Wednesday, January 2, 2013

The Ambidextry advantage

You have a left hand, but you barely use it.
Do you like being one-sided and handicapped?
Two dominant hands are better than one!

Sport:

as a boxer myself I chose boxing to explain what type of advantage you can have from being ambidextrous, so in boxing it must give me a great advantage because my left punch will become more accurate, more powerful, I will be able to change my guard several time in the fight to disturb my oponent ( it's a technique used by some boxers such as Marvin Hagler) hand my left hand will be more effective to protect myself.

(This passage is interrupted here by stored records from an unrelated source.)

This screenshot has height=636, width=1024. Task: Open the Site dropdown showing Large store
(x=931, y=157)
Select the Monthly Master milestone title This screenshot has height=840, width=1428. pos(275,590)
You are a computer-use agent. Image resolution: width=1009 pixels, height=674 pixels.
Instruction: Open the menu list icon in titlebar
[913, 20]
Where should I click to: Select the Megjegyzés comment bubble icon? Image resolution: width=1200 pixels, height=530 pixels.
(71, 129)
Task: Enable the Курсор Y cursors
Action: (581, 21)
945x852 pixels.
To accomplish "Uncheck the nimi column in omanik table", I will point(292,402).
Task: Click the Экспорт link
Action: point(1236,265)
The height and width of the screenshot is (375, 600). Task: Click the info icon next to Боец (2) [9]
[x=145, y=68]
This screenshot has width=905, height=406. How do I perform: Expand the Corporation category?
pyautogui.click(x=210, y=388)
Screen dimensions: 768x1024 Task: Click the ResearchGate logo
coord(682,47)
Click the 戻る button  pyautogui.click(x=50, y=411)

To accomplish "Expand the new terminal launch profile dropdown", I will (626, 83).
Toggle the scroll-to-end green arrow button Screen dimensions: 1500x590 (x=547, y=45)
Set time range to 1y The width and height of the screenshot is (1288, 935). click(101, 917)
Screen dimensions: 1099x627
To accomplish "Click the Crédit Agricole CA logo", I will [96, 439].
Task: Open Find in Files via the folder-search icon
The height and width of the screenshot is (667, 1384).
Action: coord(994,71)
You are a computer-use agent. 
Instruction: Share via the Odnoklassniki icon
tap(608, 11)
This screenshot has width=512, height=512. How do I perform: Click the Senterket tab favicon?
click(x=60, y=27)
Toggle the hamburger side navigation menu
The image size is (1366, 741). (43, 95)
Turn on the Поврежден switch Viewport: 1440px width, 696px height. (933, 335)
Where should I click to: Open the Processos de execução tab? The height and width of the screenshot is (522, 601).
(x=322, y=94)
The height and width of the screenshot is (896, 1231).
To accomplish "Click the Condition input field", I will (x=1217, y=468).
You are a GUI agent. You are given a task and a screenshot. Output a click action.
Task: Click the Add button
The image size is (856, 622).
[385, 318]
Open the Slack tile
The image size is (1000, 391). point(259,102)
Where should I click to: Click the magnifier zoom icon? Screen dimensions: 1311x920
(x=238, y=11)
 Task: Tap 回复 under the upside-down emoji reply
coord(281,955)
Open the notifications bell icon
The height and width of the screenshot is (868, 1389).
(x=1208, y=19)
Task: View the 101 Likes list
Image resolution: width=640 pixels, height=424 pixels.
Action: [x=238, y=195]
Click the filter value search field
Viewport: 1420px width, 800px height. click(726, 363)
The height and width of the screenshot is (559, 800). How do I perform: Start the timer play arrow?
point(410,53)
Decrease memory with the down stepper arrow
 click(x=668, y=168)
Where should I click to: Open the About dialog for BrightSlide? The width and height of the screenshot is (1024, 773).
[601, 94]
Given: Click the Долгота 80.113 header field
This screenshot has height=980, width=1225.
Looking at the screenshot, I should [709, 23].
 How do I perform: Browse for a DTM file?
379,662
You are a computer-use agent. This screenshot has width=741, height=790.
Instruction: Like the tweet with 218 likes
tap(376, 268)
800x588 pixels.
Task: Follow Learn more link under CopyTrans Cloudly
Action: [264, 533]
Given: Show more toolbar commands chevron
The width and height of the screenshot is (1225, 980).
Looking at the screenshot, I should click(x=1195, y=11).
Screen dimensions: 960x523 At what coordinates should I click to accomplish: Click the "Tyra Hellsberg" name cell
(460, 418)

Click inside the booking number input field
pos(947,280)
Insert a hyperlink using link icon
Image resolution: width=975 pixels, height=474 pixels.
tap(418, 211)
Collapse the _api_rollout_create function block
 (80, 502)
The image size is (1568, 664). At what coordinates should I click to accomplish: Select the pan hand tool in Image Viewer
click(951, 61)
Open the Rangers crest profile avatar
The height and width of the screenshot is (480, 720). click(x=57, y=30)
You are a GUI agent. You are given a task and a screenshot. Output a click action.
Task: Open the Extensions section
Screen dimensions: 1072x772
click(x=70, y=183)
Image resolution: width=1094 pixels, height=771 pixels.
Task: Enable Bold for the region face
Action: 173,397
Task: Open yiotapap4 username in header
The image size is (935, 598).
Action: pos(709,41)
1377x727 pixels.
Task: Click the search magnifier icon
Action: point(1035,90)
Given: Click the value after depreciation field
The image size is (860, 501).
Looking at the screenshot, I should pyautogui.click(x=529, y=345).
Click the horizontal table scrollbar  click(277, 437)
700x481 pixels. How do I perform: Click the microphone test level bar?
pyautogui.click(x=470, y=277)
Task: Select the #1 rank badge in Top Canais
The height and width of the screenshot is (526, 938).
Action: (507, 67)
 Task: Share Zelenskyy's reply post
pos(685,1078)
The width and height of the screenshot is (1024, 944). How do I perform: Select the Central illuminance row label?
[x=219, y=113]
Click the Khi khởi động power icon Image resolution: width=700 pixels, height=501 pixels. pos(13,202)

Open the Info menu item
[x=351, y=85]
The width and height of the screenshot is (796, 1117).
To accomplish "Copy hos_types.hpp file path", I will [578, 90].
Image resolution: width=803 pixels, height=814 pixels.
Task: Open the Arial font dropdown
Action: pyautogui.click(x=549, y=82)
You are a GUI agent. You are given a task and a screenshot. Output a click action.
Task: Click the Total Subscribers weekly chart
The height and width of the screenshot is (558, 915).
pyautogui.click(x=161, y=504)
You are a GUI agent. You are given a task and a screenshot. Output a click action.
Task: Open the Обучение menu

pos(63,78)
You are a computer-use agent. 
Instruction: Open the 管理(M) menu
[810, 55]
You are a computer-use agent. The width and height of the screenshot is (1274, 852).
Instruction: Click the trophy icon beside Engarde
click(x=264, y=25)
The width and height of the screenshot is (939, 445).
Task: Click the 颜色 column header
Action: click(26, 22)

Now I chose boxing as an exemple but it's the same for most of the sports you can take advantage of being ambidextrous in  football, basketball, volley, and more..

Here are just a few of the world-class athletes who have used mixed handedness to reach the top of their game:

Michael Jordan (basketball)
Mickey Mantle (baseball)
Phil Mickelson (golf)
Pelé (soccer)
Eli Manning (football)
Michelle Kwan (figure skating)
James J. Jeffries (boxing)
Maria Sharapova (tennis)
Gordie Howe (ice hockey)
Jonathan Edwards (triple jump)

Pete Rose learned to bat left-handed, leading him to a major league record of the most career hits. Martina Hingis once won a tennis tournament left-handed after breaking her right pinky. Mike Collins set the world record for the shortest boxing match with a last-second southpaw switch, knocking out Pat Brownson in 4 seconds.

other capacities

OK, but what if you're not a big athlete? Well, neither am I. And neither were Leonardo da Vinci, Michelangelo, Albert Einstein, Alexander Fleming, Nikola Tesla, Ludwig van Beethoven, Robert Baden-Powell, James Garfield, Harry S. Truman, and many others who found advantages to being mixed-handed. The benefits of mixed handedness aren't limited to the physical ones.

Researchers have spent a lot of time over the years looking into the differences between left-handers and right-handers, and found very little. But recently, we discovered that all along we've been looking at the wrong thing. The important difference is not left-handed vs. right-handed, but strongly-handed vs. mixed-handed.

The corpus callosum, the bundle of nerve fibers that connects our brain hemispheres, is thicker in mixed-handers. And studies have shown mixed-handers to be better able to read people, see both sides of an issue, and recall details of an event and their context. Better integration and balance of the brain hemispheres allows a better kind of thinking.